Pero aún siento ese puñal clavado en el pecho, porque creo que debí haberte amado más, recompensarte más, agradecerte más, en vida. Lograste construir esa familia tan grande, con ese regazo de esfuerzo y abnegación. Sola contra el mundo, con la mano siempre solidaria de mi abuela Zoraida, la compañía permanente de mi tía Paca y la inolvidable vecina y paisana, Luz María. Cinco varones y dos hembras que te dejó Juan, que de golpe la vida nos quitó, sin explicaciones, tan de repente, tan temprano.
Sin embargo, te siento aquí, en cada par de ojos de tu prole regada por América y Europa, de tus hijos varones que sé que abrazas y bendices en tu morada celestial, en mi hija ausente cuyo corazón no siento palpitar cerca ni siquiera para meter mis dedos en su cabeza llena de rizos. Aquí estás, vigilando a tus nietos, bisnietos y tataranietos. Aquí te siento, con tus manos masajeando mis piernas. Aquí oigo, tu Dios te bendiga con cariño y con orgullo y a veces, seco como el reclamo que seguramente seguía. Creo que me acompaña cuando pongo el pie en tu casa. Cuando entro al cuarto donde engendraste a mis hermanos, porque yo nací casi a la entrada. Cuando te veo en la puerta con aquellas batas viejas y los pies descalzos en la esquina de la calle o atendiendo a un visitante. Cuando me llegan tus sazones y tus aromas. Cuando recuerdo tu dulce de martinica, tus polvorosas o tus conservas de coco. Cuando visualizo tu fiereza de leona en la defensa de sus críos. Cuando apurada salías a cumplir con tu fe a la Catedral, en la devoción por tu Coromoto. Cuando corrías por Pancho para Bachaquero o cuando insistías en la educación de Noel y Juan, por los que tanto te sacrificaste. O cuando guardabas silencio frente a las cosas de tus nietas y tus bisnietas. Te siento más cerca de mí, cada día, en cada dolor, en cada carencia, en cada alegría, en cada dilema, porque si lo hago mal, Erlinda Coromoto no me va a echar más la bendición.

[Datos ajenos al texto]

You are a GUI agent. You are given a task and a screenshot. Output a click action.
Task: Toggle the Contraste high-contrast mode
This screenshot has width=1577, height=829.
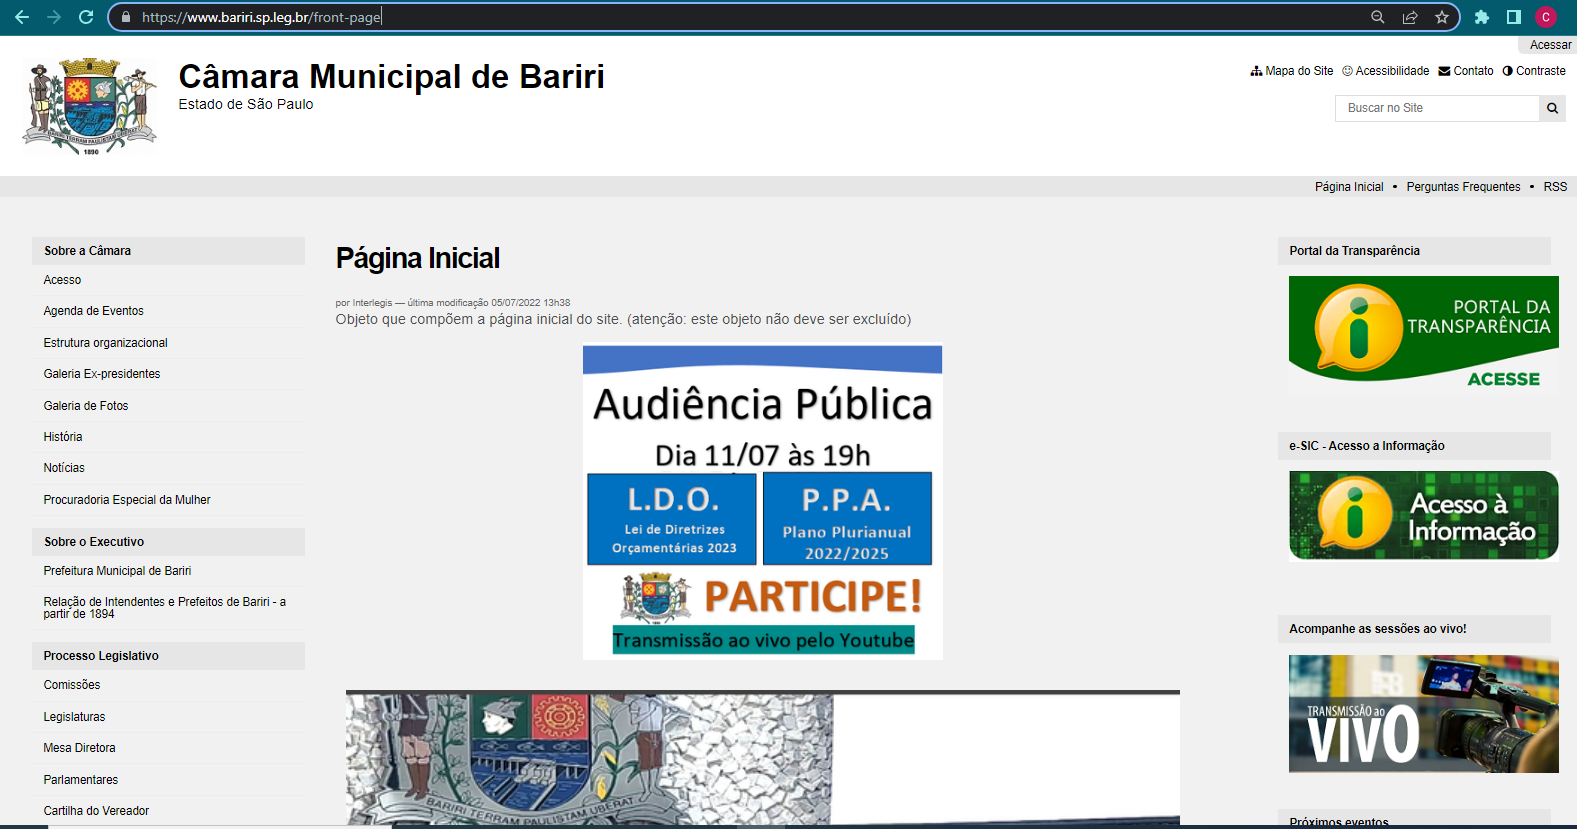pyautogui.click(x=1534, y=71)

Este martes cumples diez años fuera de tu casa. Pero la solidaridad tuya está aún presente en cada ser a la que brindaste tu mano solidaria. Aún recuerdo esa frase de Julio Bustamante, cuando me expresó su pesar, como siempre con dosis de fe y reconocimiento: “es que fui yo receptor de esa bondad”. O como me escribió, a través de Fanny Medina, mi admirado Pepo Burgos: “tú bien sabes cuánto cariño sentí por Herlinda, un cariño puro, igual al que me ata a ti por Juan, Isabel, Paca y Olimpia, por el viejo Paredes… Fue, Iván, lo repito, un sacudón de adolescencia de esos que, aunque parezca fantasía, lo que buscan es revivirlo y hacerlo sentir, aunque sea apenas por unos segundos, la frescura de los años mozos. De allí, de ese instante inesperado, me brotó la necesidad de enviarte esta, muy tardía nota para expresarte mi tristeza por el adiós de Herlinda. Pero créeme, ahora, cuando la soledumbre (como le digo a lo que llaman soledad) es mi inevitable refugio, ese instante, ese zumbido del teléfono en el recuerdo del poema, me demuestra que los seres a quienes uno quiere jamás se ausentan de uno. Y Erlinda, para mí, es uno de esos seres, igual que tú y tu familia, que es también la mía. Que mi abrazo fraterno, Iván, llegue hasta Mercedes, a quien también quiero de corazón, aunque pocas veces nos vemos.”
Cuando la gente me pregunta para dónde vas y con quién, yo respondo con Dios, la Virgen de Coromoto, mi ángel de la guarda que es mi abuela Zoraida y la hacedora de mis días. Usted, doña Erlinda, a la que sigo amando cada día más, por la que sigo luchando hasta el último de mis alientos.